* [What to do]
Using the data that follows, give again word for word the lines between the one holding "You are a computer-use agent. Screen" and the one holding "This screenshot has width=286, height=186.", inclusive. Omit the pictures.

* [Saved entries]
-=-=-

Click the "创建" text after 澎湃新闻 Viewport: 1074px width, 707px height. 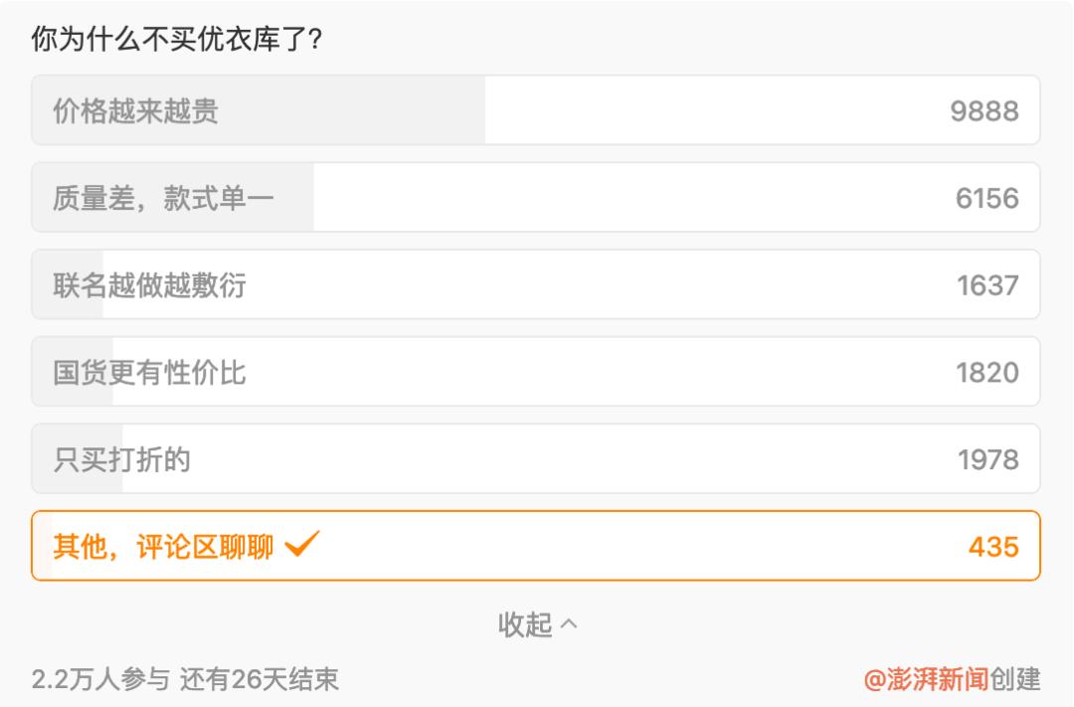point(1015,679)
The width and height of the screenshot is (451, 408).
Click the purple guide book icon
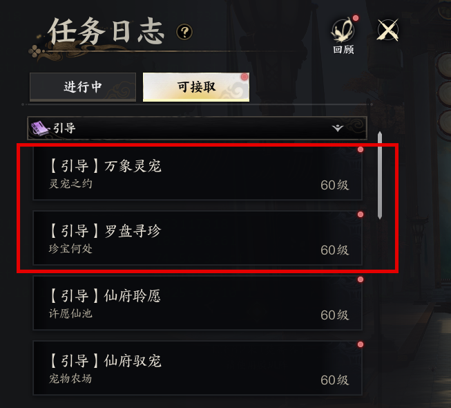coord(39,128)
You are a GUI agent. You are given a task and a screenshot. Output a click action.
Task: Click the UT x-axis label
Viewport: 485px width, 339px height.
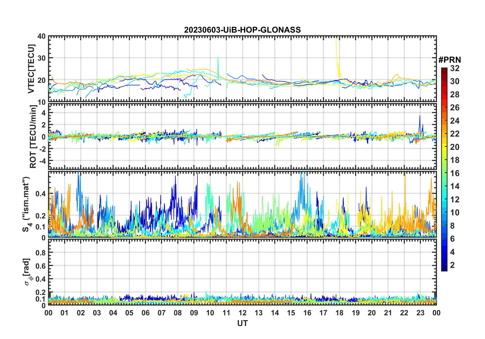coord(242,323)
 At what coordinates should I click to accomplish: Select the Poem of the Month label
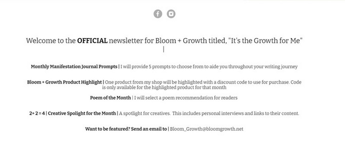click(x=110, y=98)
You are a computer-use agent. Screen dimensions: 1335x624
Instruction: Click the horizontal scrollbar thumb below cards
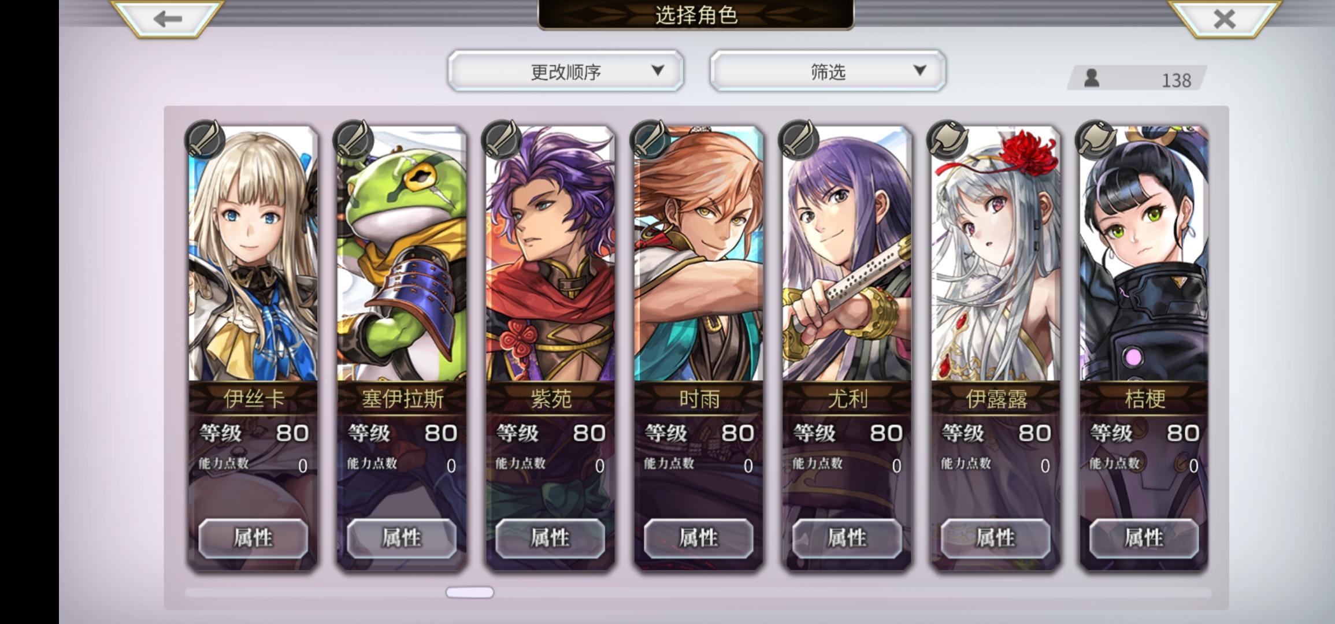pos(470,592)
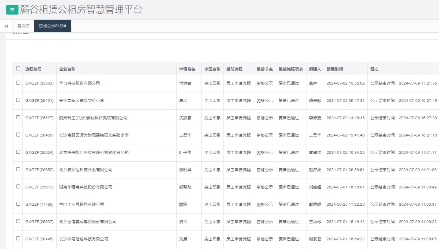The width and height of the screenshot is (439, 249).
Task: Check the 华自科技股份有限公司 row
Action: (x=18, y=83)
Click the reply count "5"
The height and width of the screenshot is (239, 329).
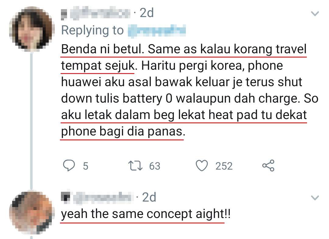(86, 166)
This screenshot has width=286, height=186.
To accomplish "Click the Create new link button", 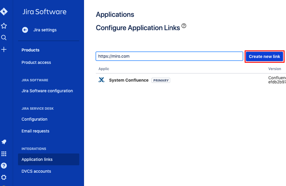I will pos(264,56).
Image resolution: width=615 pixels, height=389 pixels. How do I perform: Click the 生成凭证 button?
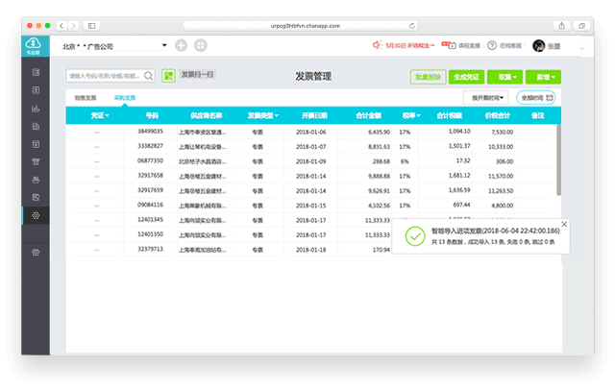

-=-=-

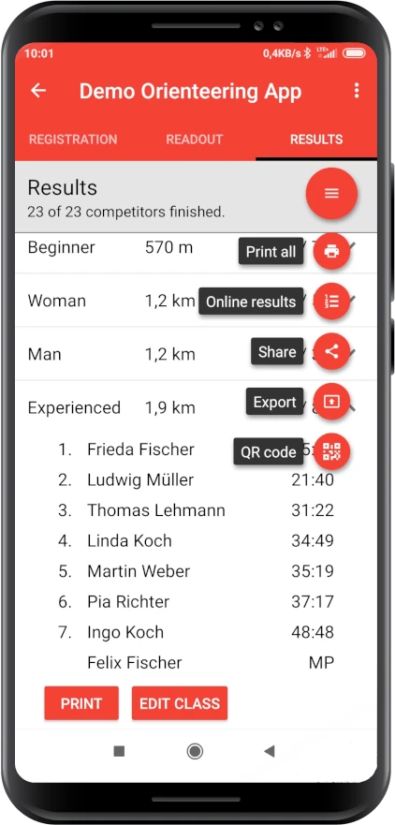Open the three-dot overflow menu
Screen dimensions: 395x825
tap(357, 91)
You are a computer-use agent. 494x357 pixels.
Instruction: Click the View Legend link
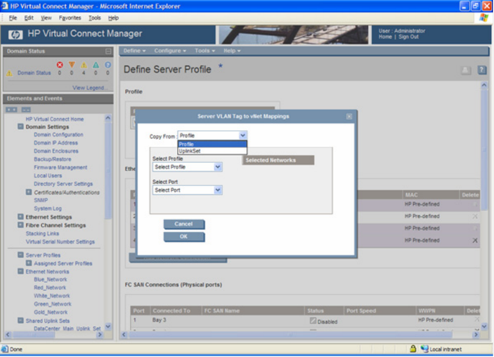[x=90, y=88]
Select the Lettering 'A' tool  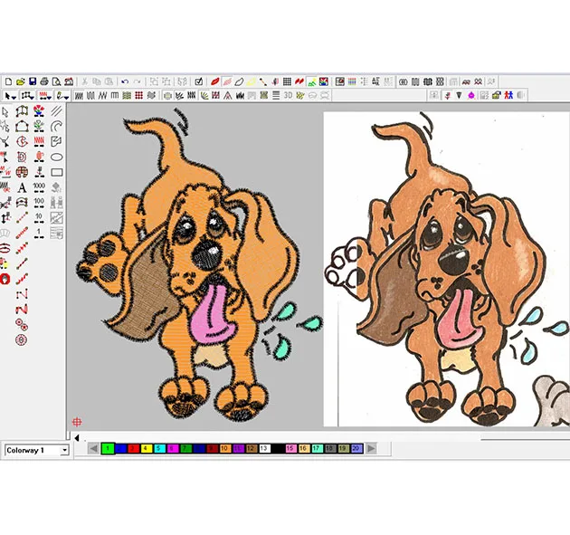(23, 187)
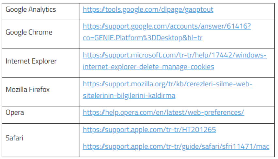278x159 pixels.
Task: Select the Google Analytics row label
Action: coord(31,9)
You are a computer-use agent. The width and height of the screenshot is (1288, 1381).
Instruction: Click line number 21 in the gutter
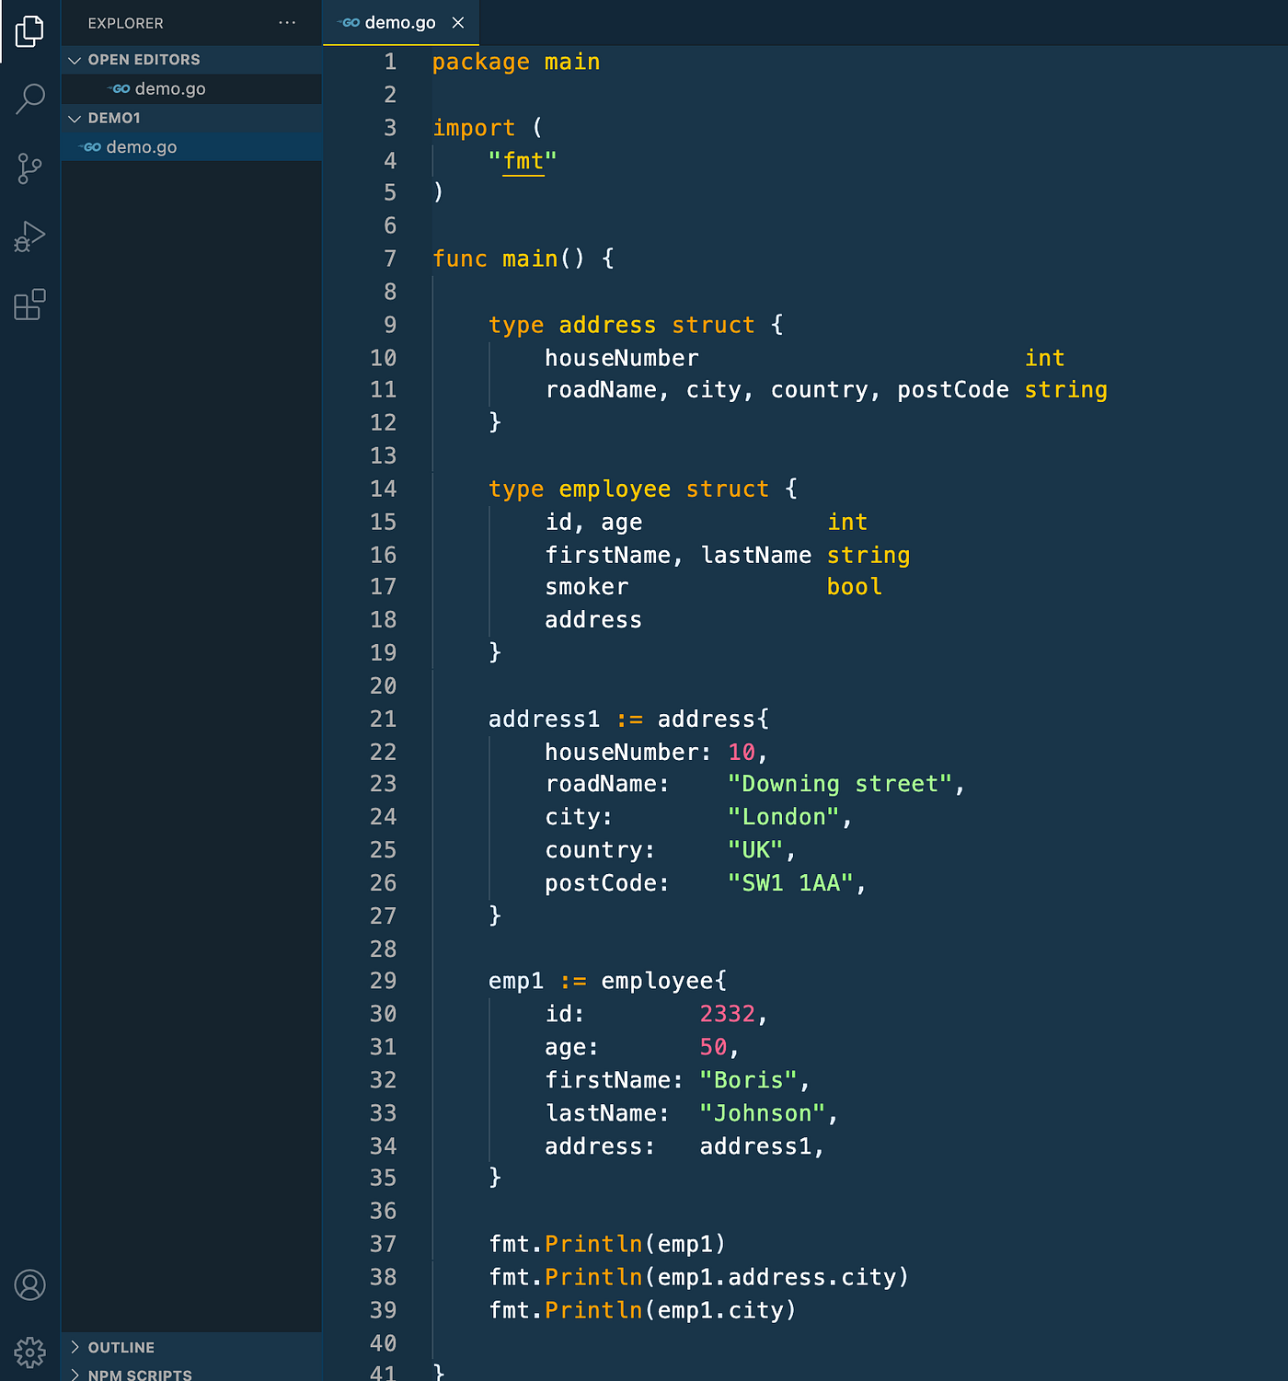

-=-=-

* [Task output]
You are a computer-use agent. Screen dimensions: 1335x624
Instruction: Click the horizontal scrollbar thumb below cards
pos(470,592)
The width and height of the screenshot is (439, 249).
Task: Check the 华自科技股份有限公司 row
Action: (x=18, y=83)
Click the reply count "5"
The height and width of the screenshot is (239, 329).
(86, 166)
This screenshot has width=286, height=186.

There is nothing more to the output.